直到现在,我都还没缓过神来方才究竟发生了什么——一个埋伏在车站的纠察队员?是因为紧张还是立功心切,竟然草率地开枪以至于误伤了老伯……
我依稀地记得老伯心窝偏下方的位置,淌了一大滩的血……对于一个异生种人来说,这是九死一生的情况。
我甚至都忘记感到悲伤了。
因为我不愿意接受这个事实。
我希望的,是他们会立刻把老伯送往最好的医疗救治中心。在那里,他说不定可以捡回一条命……那条本不该绝,却下意识地为了搭救我而献出的命。
我坐着不动了,好像死了一样。
说来也奇怪,我感觉这趟列车不太正常。不止是列车不正常,就连它所走过的路线也不正常。

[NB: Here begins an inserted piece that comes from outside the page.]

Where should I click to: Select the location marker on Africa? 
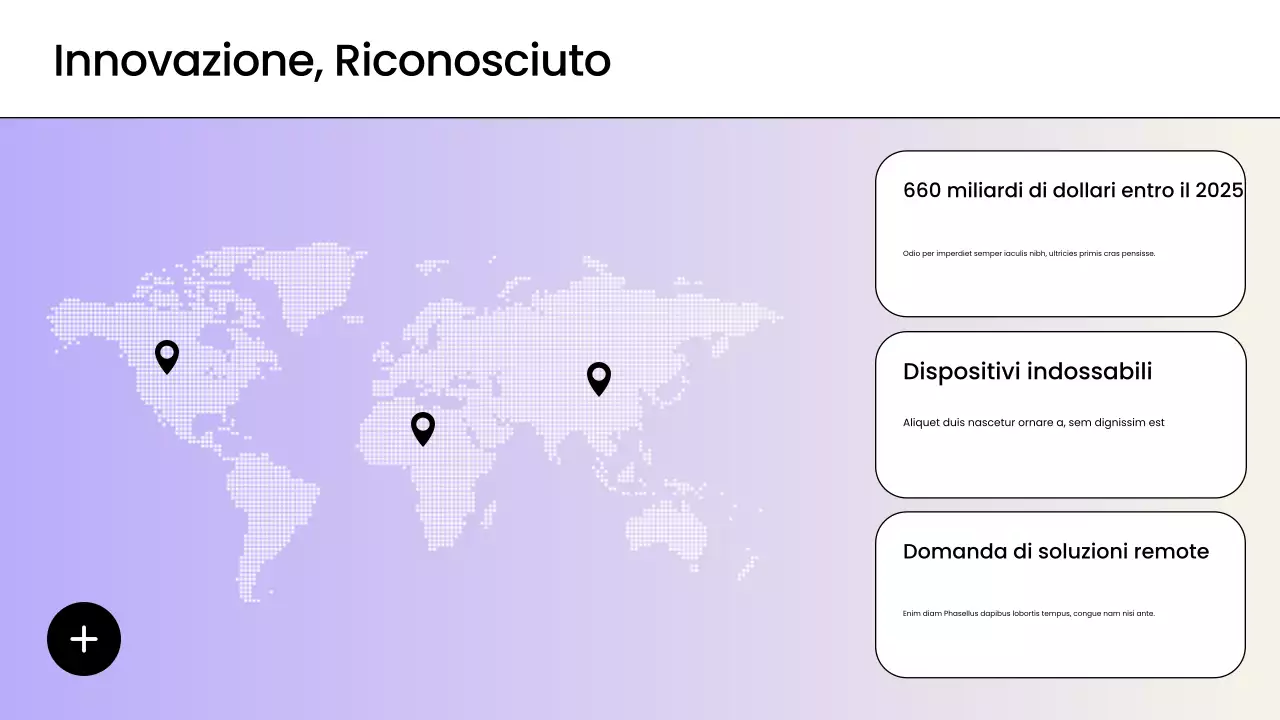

先说列车。车上除了我以外便空无一人。若干泛黄的广告贴在四周的墙面。我小心翼翼地起身,顺着过道往前走去,到头竟只能看见驾驶室的隔窗上粘满了废旧的报纸,从外头根本看不见里面的情况。敲敲玻璃,也得不到任何回应,仿佛这台列车是无人驾驶的。不过对于此类情况,我已经见惯不怪了。
再说路线。从出站起我就再没见到什么行人或是车辆。窗外所见给我的唯一印象就是——无比空阔,是一种开始向着有些梦幻的味道偏移的空阔。之所以不说荒凉,是因为我多少还能看到些有人居住过的痕迹,比如大片原野上停着的收割机,一栋栋挨在一块儿的木屋……无不给人以一种在看儿童动画的感觉。
但这些都是真的吗?
它显得有些脱离现实。
抑或是我在外头的血雨腥风里站得太久,以至于美好与安宁出现在眼前时倒反而不太习惯了?
没过多久,列车就迎来了站点。
车门打开,一阵大风便灌了进来,糊得我睁不开眼睛。
上前把门拉上,列车便又启动。
就好像它是专为车上乘客而运作的。
起先我还担心纠察队会不会提前守在这趟列车经过的站点。可是照现在看来,这一切都是多余的——眼前的站点不仅没有纠察队,就连其他上车的乘客也没有。于是我又得开始担心这由于太过美好而略微显得有些诡异的行程了。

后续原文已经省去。